In the end, Saddam Hussein was hung in an execution chamber that he had created and often used against his enemies ruthlessly.

The New York Times reported that Mr. Hussein "wore a 1940s-style wool cap, a scarf and a long black coat over a white collared shirt."

After his verdict was read to him, Saddam shouted, "Long live the nation! Long live the people! Long live the Palestinians!" He asked for his copy of the Koran to be given to Bandar, a son of a Revolutionary Court judge who was also about to be executed.

As they began to pray near the gallows, the guards taunted him by calling out the name of radical Shiite cleric Moktada al-Sadr.

As one of the guards became angry, they told Saddam, "You have destroyed us. You have killed us. You have made us live in destitution."

Mr. Hussein was scornful: "I have saved you from destitution and misery and destroyed your enemies, the Persians and Americans."

The guard cursed him. "God damn you."

Mr. Hussein replied back, "God damn you."

The images which emerged looked indistinguishable from Iraqi insurgents beheading foreign journalists on home video cameras.

Were these hundreds of thousands of deaths, these billions of dollars to fight this unnecessary war and the charade of judicial process worth this kind of hastily arranged 6 a.m. photo-op? Was this an act of bravado to the Arab world? Or was it to show the Americans that the new regime meant business? Did the trauma imposed upon Shiites and Kurds mean that they were somehow fit to carry out an impartial justice or was this just sweet revenge? Did international law really prevail? Who was more free and was going to live without coercion now in Iraq?
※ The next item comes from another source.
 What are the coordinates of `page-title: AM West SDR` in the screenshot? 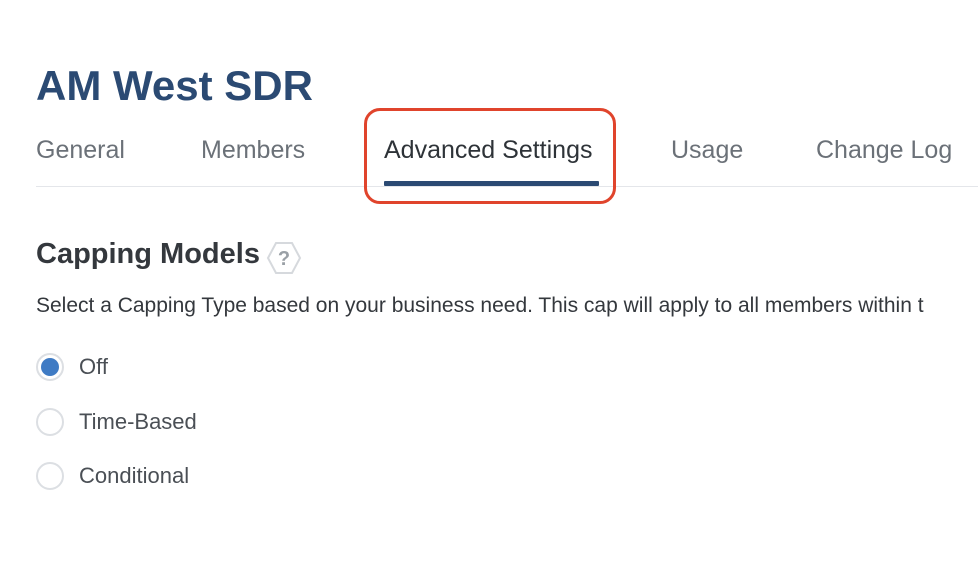 It's located at (174, 86).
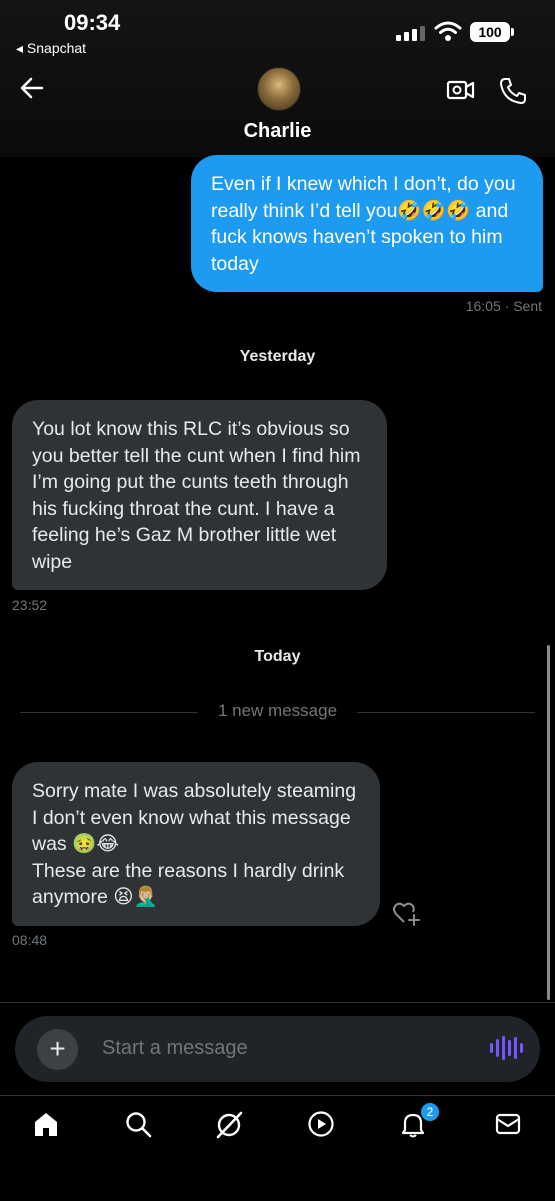 This screenshot has height=1201, width=555. Describe the element at coordinates (278, 656) in the screenshot. I see `date-separator-today: Today` at that location.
Slovenian academic Slavoj Zizek brilliantly observed recently that, "'human rights are, as such, a false ideological universality, which masks and legitimizes a concrete politics of Western imperialism, military interventions and neo-colonialism."

Saddam coined phrases like “the mother of all battles” and was relatively harmless with his cache of errant scud missiles during the first Gulf War -- a kind of bumbling foe prone to hyperbole. He was, after all, actively supported by the United States, just like Osama Bin Laden, even though they knew about his human rights violations against Kurds, Shiites and his other political opponents in the 1980's. His picture with Donald Rumsfeld from that era is priceless.

The West grew up with him on their television sets. When he defended himself in court, it was a kind of belated, bloated performance of an amateur theater troupe -- a simulation of legal proceeding and a gesture par excellence of democratic process. His legal training from Cairo was finally being put to use in his own defense. Even former U.S. Attorney General Ramsey Clark raised concerns about the process in Saddam's defense.